• Directions:
Decide whether each statement agrees with the concert review: (a) Murder of Crows began playing shortly before 11; (b) Skitch performed from the stage; (c) St. Germain came along with the rest of the usual group. Answer each with yes or no and quote the deciding words.

• Reading text:
###

After my relocation to Seattle, I figured this would be the perfect opportunity to go out for the first time -- besides, I wouldn't dare miss an Apocalypse Theatre show. They are, after all, quite a unique group of people, surviving their most recent tragedy (a house fire in which they pretty much lost everything they owned) and rebuilding in what seems to me a short period of time spurned on by their love of the road and of performing. After some 30 odd days at Burning Man, they were a bit tired and disoriented by the time they got to Seattle having drove all day from California but smiles were abounding as they were glad to get back to doing what they do best. The usual group was in tow (except the missing St. Germain) and they had picked up a few new folks from Burning Man. Always the wandering gypsies, if you follow Apocalypse Theatre, you kind of get used to seeing new faces brought into the fold.
Vogue is one of Seattle's mainstays - even after moving from downtown to
Capital Hill; it continues to be a late night home for the goth and fetish
scene. More long than it is wide, the stage is kind of sandwiched inbetween
the front and back of the building -- the bands having set up to play towards
the front (which incorporated the dance floor and some tables). Up first
was Seattle's Murder of Crows. With a new full length CD and plenty of
good natured home-town jesting from the crowd, they took the stage shortly
before 11 and coursed through their set of songs. Perhaps its the way the
club was set up, or perhaps it was the way the sound was set; but I caught
myself straining to hear the vocals through out their show. Obviously,
she has quite a range and her performance seemed quite emotionally driven
(the aggressive, pain-filled post-punk sort) but she often times got lost
in a wail of crunchy, grinding guitar. I think they have great potential
-- but something that night was just not clicking for me as I watched them
perform. I wanted to hear more of that grrrrrrrrrrrrrl growl and
Apocalypse Theatre is known for its inclusion of "tribal" elements in its shows. With traveling tattoo artist/drummer Skitch, drumming takes on an entirely different aesthetic for this band. His performance is as vital to this show as their firey and siren-like vocals. With a unique set up that includes tom-toms and steel barrels; Skitch set up on the floor in front of the stage in order to project towards the audience more effectively. Joined by another drummer, the stage above adorned by a backdrop of canvas cross bones, the scene was set. From almost ethereal acoustic sets to tribal and catchy electo/guitar dance, the troupe was inspired and energetic sometimes handing off vocal duties between them with Kamela Lise and Mercy singing and changing instrument several times. Hope joined in with vocals in the later songs along with the rest of the gang. Highlights include the pyro display of drumming by Skitch and he pounded through walls of firey flames and a fun cover of "I Hate Myself for Loving You."

###

• Information supplied:
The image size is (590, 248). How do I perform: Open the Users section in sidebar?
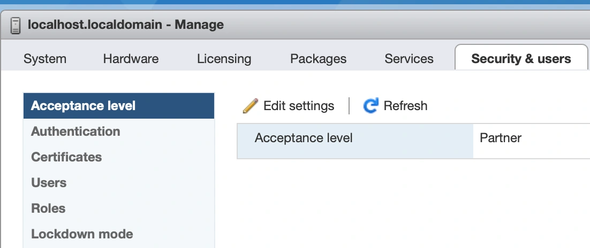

###

• Solved problem:
(a) Yes: "they took the stage shortly before 11"
(b) No: "Skitch set up on the floor in front of the stage"
(c) No: "The usual group was in tow (except the missing St. Germain)"